A quanti lo vogliono seguire, Gesù indica la strada della sobrietà e del servizio, la cura degli ultimi e la dignità per tutti di un pane onesto e condiviso. A non riporre le proprie attese nelle ricchezze e nelle garanzie del potere e a seguire Lui, il maestro. Non avere certezze e potere perché la comunità dei credenti non sia una delle tante consorterie che ingombrano il mondo.

D’altra parte non è mai la povertà o la mancanza di potere a rallentare il cammino della Chiesa, sono piuttosto le ricchezze e le alleanze con i potenti a renderla incredibile. L’affetto per le persone care come la cura dei defunti non impediscono di seguire il Signore, ma non bastano al progetto di Dio. Chi di noi ama veramente sa, che non è l’impegno per il Vangelo ad impedircelo; anzi! Noi amiamo di solito ciò che è molto e facilmente amabile. Il Signore Gesù ci invita ad amare non solo quelli che ci servono e ci gratificano, ma soprattutto quelli che sono difficili da amare e spesso, restano nella solitudine.

La cura dei defunti, dopo che li abbiamo veramente amati da vivi anche nelle loro fragilità e malattie, è ciò che ci rende veramente umani. Tuttavia non possiamo ridurci a semplicemente piangerli o seppellirli. Tutti noi piangiamo la morte di almeno una persona cara. Anche Gesù lo ha fatto per l’amico Lazzaro e, ancor di più, per il figlio della vedova di Naim. A volte siamo portati ad interrogare il cielo o, ad imprecare contro il cielo, per delle morti che sentiamo profondamente ingiuste.

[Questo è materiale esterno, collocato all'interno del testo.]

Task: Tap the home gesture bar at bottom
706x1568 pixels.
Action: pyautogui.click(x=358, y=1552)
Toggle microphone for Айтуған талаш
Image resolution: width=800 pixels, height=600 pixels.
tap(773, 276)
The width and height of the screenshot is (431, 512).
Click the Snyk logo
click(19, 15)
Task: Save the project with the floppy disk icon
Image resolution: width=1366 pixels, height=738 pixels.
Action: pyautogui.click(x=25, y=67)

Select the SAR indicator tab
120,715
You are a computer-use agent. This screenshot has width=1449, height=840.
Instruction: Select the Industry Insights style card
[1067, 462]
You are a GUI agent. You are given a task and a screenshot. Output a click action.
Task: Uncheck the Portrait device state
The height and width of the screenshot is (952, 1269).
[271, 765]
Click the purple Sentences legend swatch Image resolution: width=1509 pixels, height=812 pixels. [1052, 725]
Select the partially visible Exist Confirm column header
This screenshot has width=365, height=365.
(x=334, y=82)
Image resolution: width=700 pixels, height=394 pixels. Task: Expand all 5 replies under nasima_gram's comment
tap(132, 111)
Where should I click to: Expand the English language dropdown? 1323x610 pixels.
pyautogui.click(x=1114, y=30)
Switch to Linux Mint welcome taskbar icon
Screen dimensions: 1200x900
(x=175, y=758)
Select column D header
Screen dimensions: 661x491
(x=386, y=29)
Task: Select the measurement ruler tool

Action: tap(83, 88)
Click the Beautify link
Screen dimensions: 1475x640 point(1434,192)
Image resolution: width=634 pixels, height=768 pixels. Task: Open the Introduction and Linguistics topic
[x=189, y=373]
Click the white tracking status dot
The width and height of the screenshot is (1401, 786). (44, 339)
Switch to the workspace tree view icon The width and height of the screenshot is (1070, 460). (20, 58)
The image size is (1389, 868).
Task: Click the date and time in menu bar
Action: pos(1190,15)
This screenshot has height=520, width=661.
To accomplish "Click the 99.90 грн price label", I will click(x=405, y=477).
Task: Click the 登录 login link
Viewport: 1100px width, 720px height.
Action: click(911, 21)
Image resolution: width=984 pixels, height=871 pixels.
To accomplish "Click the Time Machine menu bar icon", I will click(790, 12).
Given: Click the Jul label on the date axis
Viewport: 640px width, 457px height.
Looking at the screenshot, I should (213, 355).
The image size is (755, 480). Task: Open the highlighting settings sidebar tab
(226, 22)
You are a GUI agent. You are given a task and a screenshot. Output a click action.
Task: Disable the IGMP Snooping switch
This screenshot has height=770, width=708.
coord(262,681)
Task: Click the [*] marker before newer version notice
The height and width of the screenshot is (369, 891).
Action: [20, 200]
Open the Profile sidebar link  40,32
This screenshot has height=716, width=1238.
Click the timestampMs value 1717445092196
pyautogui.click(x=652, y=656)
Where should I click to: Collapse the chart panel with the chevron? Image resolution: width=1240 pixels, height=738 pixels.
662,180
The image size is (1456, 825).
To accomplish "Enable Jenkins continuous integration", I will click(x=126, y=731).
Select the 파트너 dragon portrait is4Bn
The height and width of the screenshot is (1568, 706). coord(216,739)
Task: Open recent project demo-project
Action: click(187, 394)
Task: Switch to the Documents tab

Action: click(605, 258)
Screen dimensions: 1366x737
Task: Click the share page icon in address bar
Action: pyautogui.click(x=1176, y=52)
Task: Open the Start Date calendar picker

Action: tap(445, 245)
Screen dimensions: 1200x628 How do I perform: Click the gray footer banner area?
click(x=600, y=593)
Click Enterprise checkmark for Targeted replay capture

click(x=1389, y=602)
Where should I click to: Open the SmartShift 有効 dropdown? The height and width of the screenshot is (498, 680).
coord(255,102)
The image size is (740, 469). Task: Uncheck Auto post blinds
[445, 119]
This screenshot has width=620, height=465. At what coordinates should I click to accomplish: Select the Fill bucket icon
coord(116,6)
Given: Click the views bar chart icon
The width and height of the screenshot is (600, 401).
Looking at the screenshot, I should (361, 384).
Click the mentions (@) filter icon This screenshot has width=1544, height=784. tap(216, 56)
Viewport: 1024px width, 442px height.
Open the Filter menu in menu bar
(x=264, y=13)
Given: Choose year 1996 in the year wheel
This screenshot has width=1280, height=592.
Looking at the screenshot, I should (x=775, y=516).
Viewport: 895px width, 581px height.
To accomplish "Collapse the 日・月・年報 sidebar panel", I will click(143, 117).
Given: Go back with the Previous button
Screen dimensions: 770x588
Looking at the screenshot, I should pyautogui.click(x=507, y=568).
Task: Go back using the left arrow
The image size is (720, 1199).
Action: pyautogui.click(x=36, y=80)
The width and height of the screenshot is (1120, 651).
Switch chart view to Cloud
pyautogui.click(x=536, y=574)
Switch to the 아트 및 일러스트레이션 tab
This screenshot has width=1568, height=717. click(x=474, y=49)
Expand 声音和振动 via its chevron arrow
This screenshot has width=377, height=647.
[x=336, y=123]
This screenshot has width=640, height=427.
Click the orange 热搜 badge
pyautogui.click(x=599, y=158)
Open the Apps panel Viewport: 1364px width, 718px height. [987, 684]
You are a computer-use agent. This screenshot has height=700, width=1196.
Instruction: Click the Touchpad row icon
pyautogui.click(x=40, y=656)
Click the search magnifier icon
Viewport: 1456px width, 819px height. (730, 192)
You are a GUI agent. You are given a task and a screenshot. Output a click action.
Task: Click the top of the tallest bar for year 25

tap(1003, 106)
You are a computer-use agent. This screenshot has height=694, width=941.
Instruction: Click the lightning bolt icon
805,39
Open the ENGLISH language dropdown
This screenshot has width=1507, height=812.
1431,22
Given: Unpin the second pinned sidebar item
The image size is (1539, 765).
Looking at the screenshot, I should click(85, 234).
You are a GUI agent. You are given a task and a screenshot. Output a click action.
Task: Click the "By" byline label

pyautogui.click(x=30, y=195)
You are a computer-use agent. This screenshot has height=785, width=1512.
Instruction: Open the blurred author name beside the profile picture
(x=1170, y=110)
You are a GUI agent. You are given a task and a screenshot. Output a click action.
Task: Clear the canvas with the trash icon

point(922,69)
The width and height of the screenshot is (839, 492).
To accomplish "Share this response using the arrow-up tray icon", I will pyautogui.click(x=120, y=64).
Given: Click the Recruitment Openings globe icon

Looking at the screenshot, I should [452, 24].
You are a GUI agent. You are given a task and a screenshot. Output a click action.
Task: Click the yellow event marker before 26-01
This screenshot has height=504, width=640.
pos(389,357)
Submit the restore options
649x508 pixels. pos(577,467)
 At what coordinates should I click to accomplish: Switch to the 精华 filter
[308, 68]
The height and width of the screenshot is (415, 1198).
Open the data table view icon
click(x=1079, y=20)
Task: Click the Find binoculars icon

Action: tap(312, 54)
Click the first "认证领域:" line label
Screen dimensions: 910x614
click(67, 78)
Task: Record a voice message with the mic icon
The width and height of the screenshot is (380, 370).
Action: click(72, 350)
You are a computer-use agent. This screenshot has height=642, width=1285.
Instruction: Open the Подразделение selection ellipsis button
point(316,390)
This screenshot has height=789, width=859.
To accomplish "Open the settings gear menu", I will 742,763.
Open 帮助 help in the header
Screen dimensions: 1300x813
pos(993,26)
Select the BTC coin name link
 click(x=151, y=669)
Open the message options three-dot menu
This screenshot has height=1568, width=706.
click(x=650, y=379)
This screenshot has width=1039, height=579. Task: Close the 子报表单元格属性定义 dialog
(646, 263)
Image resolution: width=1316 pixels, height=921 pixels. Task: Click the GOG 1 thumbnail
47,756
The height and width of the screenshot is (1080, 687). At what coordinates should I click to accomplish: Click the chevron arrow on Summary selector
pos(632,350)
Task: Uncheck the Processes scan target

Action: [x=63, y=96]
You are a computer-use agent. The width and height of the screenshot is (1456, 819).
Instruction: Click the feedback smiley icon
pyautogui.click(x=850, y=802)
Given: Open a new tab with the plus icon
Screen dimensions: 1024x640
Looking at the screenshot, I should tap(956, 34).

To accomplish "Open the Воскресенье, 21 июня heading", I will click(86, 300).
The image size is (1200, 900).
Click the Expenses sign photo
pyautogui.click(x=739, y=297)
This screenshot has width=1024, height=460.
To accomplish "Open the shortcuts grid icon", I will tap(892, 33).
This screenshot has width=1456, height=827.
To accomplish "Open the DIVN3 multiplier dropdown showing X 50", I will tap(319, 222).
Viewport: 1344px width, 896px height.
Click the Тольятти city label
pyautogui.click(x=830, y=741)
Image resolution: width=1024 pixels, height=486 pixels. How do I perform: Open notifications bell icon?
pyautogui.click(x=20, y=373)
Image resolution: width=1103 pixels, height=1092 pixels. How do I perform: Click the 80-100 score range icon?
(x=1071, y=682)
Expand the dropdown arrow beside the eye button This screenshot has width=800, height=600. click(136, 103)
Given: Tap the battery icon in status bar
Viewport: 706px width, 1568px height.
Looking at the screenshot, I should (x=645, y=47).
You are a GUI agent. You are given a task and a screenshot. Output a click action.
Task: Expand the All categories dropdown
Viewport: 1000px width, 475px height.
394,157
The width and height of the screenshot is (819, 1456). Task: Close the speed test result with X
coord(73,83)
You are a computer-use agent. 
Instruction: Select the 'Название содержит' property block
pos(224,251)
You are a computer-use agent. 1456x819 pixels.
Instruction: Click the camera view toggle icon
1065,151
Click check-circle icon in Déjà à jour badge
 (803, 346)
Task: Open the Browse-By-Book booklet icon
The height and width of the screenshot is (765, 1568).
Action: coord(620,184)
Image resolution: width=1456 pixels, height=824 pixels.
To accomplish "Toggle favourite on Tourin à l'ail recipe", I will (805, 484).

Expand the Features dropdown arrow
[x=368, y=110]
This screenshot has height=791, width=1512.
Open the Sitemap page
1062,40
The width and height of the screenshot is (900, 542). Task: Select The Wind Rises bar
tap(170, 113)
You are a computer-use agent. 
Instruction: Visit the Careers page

Ora Gesù, ci sta dicendo che non basta seppellire i morti, dobbiamo annunciare il Regno di Dio, del Signore che ama la vita, rivestire la nostra pietà non solo di sentimenti umani, ma di realtà divine. E ci affida al Padre che non consegna la vita dei suoi figli alla morte per sempre. È il Signore della vita. Anche Lui il Signore Gesù attraverserà la morte ma solo per risorgere e, a quanti lo accolgono dona una vita che nessuna morte può ferire.

In fine, vorrei dire una parola, per tutti coloro che, strada facendo, si sono voltati indietro. Per quanti si sono stancati, sono inciampati o caduti, si sono impauriti o smarriti o, semplicemente non ce l’hanno fatta. Non credo che siano tutti infedeli. La maggior parte è partita con un cuore buono e sincero, poi … ognuno conosce la sua storia e il Signore conosce la storia e il cuore di tutti.

Sono preziosissime le parole che Gesù dice a Simone Pietro, là sul lago di Tiberiade, dopo la Pasqua. Pietro per tre volte nella notte delle tenebre ha rinnegato Gesù. Qui, sulle rive del lago, Gesù chiede per tre volte a Simon Pietro se lo ama, se almeno gli vuole un po’ di bene.

Commoventi le parole di Pietro che, vorrei fossero le mie e le vostre, amici miei: ”Signore, tu sai tutto. Tu sai che ti voglio bene”.

E Gesù a lui: ”Pietro, pasci i miei agnelli, custodisci il mio gregge”. Grazie Signore! Tu, almeno Tu Signore, continua a scrutare e ad abitare il nostro cuore. Regalaci sempre un po’ di fiducia, non privarci mai del tuo Spirito e delle tue Parole che ci accarezzano il cuore e ci fanno vibrare la vita. GRAZIE SIGNORE!